The problem can best be explained with an example: The insurance company ‘sosecure‘ has an intensive reporting. Two important fact tables are on the one hand the contracts on the basic key figure of the individual contract (number of contracts). The other fact table has the individual claim as the basic key figure. It is sometimes the case that the contract was not valid at the time of a claim, for example, due to breach of contract or non-payment. Several evaluations are then possible on both fact tables. You can evaluate ‘Number of contracts with more than one claim’ in the contract facts and ‘More than one claim per contract’ in the claim data.
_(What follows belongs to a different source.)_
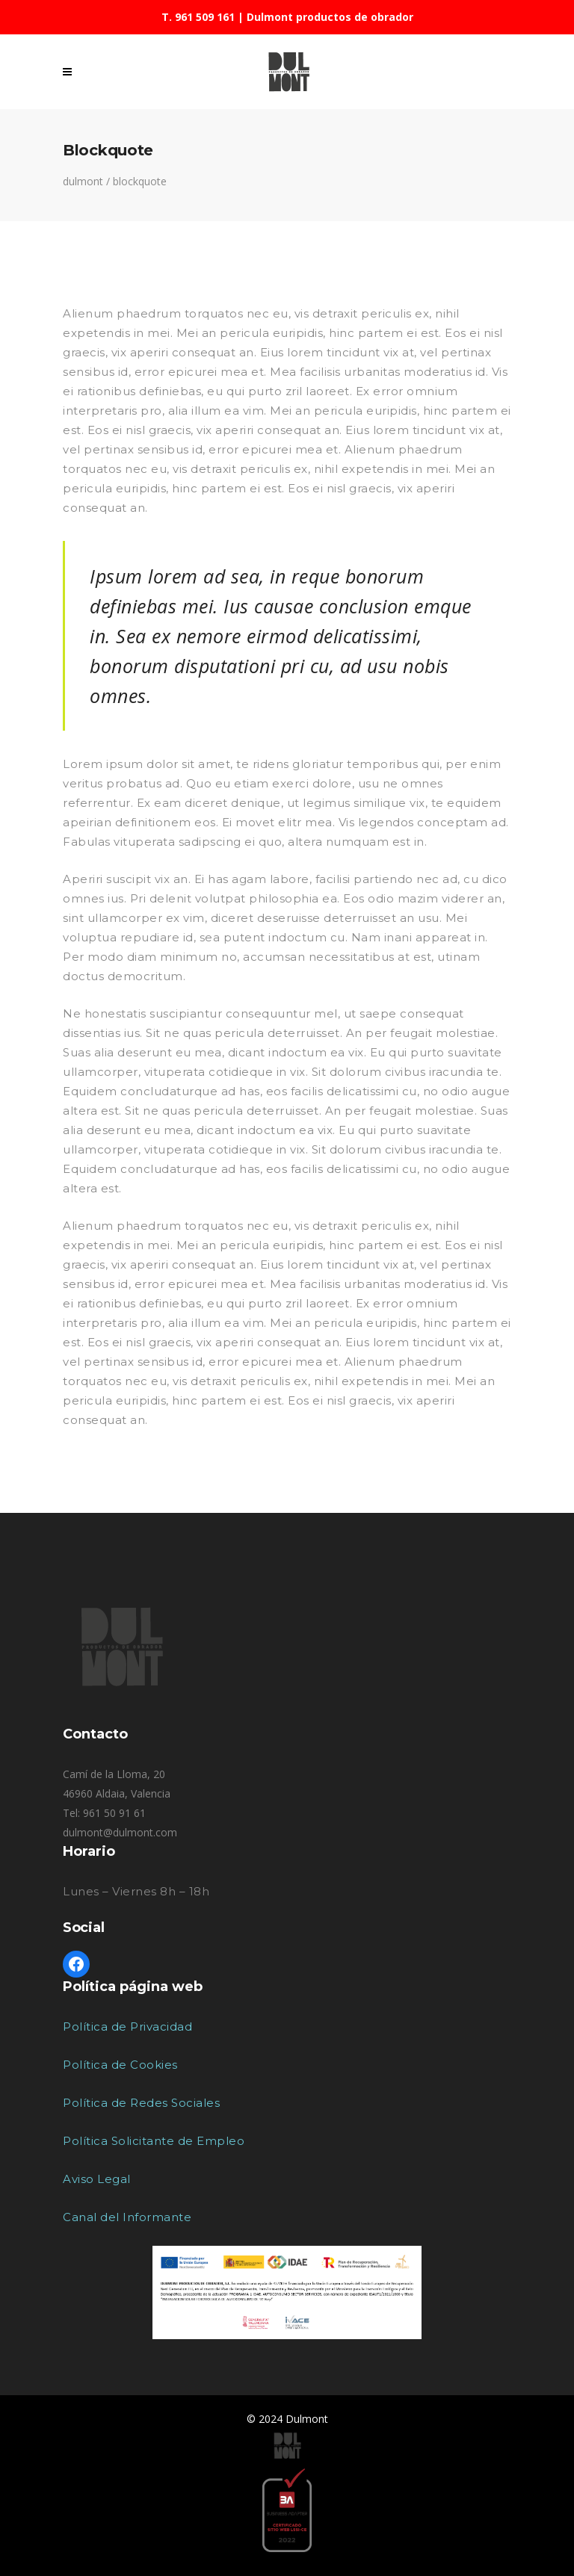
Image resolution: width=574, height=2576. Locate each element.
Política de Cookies (120, 2065)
Here, the same result must be displayed in both cases, otherwise no one will trust the numbers in the data warehouse. The easiest way to achieve a common result is to determine this basic key figure in the Business Vault. This ensures that both have the same basis. This eliminates a major source of error and there is no redundant code for determining the key figure. This is because the code would then have to be changed in all the places where changes occur.
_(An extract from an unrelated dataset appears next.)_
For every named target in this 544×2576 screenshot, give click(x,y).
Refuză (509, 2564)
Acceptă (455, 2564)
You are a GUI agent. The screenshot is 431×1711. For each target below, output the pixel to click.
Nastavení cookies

Some calculations are better made in reporting
However, splitting off the basic key figure is not yet sufficient. The calculation of a key figure can also contain divisions. These should always be calculated in the reporting tool. Let’s take the example ‘% initial successfully produced parts’, this key figure is evaluated according to dimensions such as material, machine, product line, plant, etc.. Depending on the selection of these dimensions, the numerator and denominator of this percentage calculation will adjust. This number range cannot be efficiently precalculated. It must be done at evaluation time. These calculated key figures form their own subcategory of key figures.
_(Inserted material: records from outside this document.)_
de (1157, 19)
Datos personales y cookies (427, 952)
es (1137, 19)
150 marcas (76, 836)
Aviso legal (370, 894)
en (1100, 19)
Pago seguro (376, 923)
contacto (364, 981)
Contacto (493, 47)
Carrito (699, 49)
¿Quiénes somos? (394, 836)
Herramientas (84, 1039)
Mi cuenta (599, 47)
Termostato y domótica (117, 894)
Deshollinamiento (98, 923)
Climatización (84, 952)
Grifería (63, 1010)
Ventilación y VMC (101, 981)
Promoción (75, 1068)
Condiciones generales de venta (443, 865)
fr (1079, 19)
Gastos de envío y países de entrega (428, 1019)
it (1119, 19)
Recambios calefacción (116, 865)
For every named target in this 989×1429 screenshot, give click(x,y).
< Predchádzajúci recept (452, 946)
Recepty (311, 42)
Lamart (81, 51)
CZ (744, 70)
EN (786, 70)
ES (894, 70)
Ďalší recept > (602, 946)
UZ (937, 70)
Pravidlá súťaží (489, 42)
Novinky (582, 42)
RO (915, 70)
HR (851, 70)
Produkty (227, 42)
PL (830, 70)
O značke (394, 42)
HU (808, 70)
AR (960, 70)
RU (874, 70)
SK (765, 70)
Key figures by type of origin
What is left after these two spin-offs? All other calculations on the ratios: Addition, subtraction and multiplication as well as fixed precalculated filters like ‘people under 25‘. Basically, everything that can’t be selected by the user at runtime. Or better: everything that can be aggregated and filtered based on dimensions afterwards.
Here is an overview of the key figures according to the way they were generated:
- Basic key figures – are selected from the Core Warehouse for the fact tables. These are key figures at the lowest level, such as the number of an article sold or a successfully produced part (make-to-order production) or the number of successfully produced parts (batch production).
- Derived key figures – are always calculated on basic key figures, other derived key figures and dimensions.
- Calculated ratios – are best calculated in the frontend reporting tool. Either because they are ratios or because they can only be calculated if the context (the expression of the respective dimensions) is clear.
For derived key figures there is always the possibility of calculation in the reporting tool. This is a matter of discretion. Adding an age group like ‘under 25’ is done quickly in a reporting tool. If the calculation becomes more complicated, then it is better to do it only once in the data mart for maintenance reasons. Likewise, if the derived metric is used in many different reports, a central calculation is better. Ultimately, the exact decision on where to implement is a matter of effort and maintainability.
The classification according to the type of origin enables the optimisation of the calculation
The classification of the key figures according to their origin allows an implementation with only little redundant code. Changes to the logic are thus only to be maintained in one place.
The metrics can thus be reused and ensure consistent figures in all reports, which increases trustworthiness.
The criteria for splitting according to type of origin are simple and comprehensible. This leads to clear rules in the architecture and in the implementation guidelines, which are also quickly adapted by new employees.